IT might not have been heard of a few decades back, but house- husbands are quietly creeping into a lot of matrimonial homes – thanks to women landing super executives jobs that pay mega salaries, for the hard-working female executives, house-husbands seem to be the answer to every woman’s prayer.
Imagine never having to wash up another dirty dish, take the kids to school or get the kids dinner – the average house-husband knows all about doing chores and lots more. Just think of it – getting home and being welcome by a man in a pinny and the aroma of a delicious dinner. Dreams do come true, you think? Well, in theory yes. But according to recent experiences of some “lucky wives,” we should be careful what we wish for.
Turning husbands into home-dads can seriously damage relationships as a huge chunk of life-swap couples are heading for the divorce courts. “Think long and hard about letting the man stay at home”, warns divorce lawyer, Vanessa Llovd-Platt, “I know it’s very trendy for the wife to be the bread winner, but in my professional experience, this decision will strain the marriage.
It may be fun at first to say, ‘I have a house-husband’. But a wife will quickly begin to resent the fact that the man is not pulling his weight financially, She will think: ‘You’re not supporting me”. Within all of us I think there is still a very deep-seated belief that men should be the protectors.
A gradual lack of respect begins to eat into the relationship and it puts men in very vulnerable position. The role these men are performing at home is of course highly valuable, but women can find it hard to recognize it. Why should that be so when women know just how hard it can be to look after a family and run a house? It may be down to the way our brains have evolved. In the past, females needed a mate who could provide for them.
These days, women can fend for themselves – but their brains are wired as they were in the past. They’re still looking for a manly man – although there’s no excuse for being a slob! Towards middle-age, a lot of couples find the bread winners have lost their high-powered jobs, whilst the wives in the civil service maybe, have carefully moved up the rungs of the promotion ladders to positions of power and influence. Some have even been known to throw juicy contracts at husbands who “behave”.
Yet this hasn’t necessarily turned the husbands into grovelling gratefuls who hurriedly prepare their `benefactor’s’ meals! Professor David Buss, an evolutionary psychologist spent five years researching the choices people make when looking for a long-term partner.

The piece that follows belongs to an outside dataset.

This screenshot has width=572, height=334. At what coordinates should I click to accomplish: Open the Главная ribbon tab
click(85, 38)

He studied 10,000 people in 37 cultures around the world – from Germans to Taiwanese, and from Pygmies to Eskimos.
He discovered that in every culture, women are less concerned with potential husband’s looks and more interested in his material resources and social status – regardless of their own assets and earning capacity. So you could have your very own prince charming – but remove his job and get him washing your undies and he’d soon lose his appeal. He believed pretending that men and women are the same has landed couples in all sorts of trouble. Giving him a purely domestic role goes against the grain gender-wise.

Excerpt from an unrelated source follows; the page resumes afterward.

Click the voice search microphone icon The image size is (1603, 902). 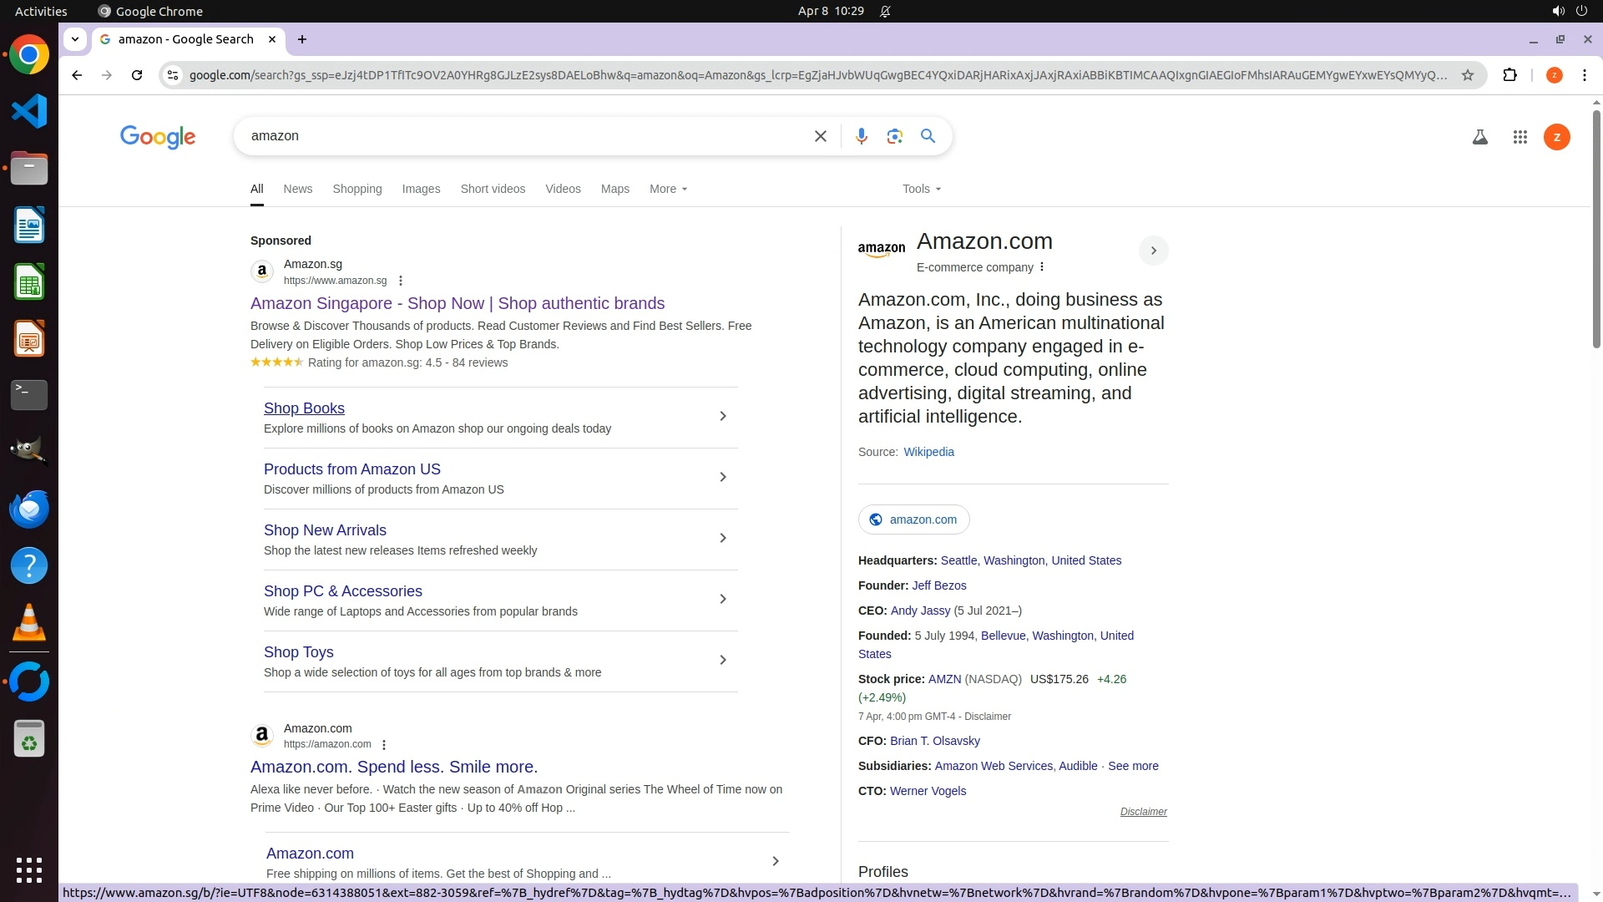coord(861,136)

He explains, “We’ve adopted the principle of sexual equality, which encourages men to behave like women and women to behave like men, to do the opposite of what comes naturally.
There are differences between men and women. That is why stereo- types exist”. Should women give up their careers and get back to their chores? Not according to the Prof. “We’re never going back to the idea that a woman’s place is in the home”, he says. He however does believe in a middle way but house-husbands do not figure in it.
“My idea for compromise is that we continue to be gender neutral in the public sphere but stick to our traditional sex roles in our private lives’: he says. “In fact, I think that’s what most successful marriages still do. Every couple has to make its own contract, but the ones that seem to work appear to stick with the classic roles, so everyone knows what’s expected of them”.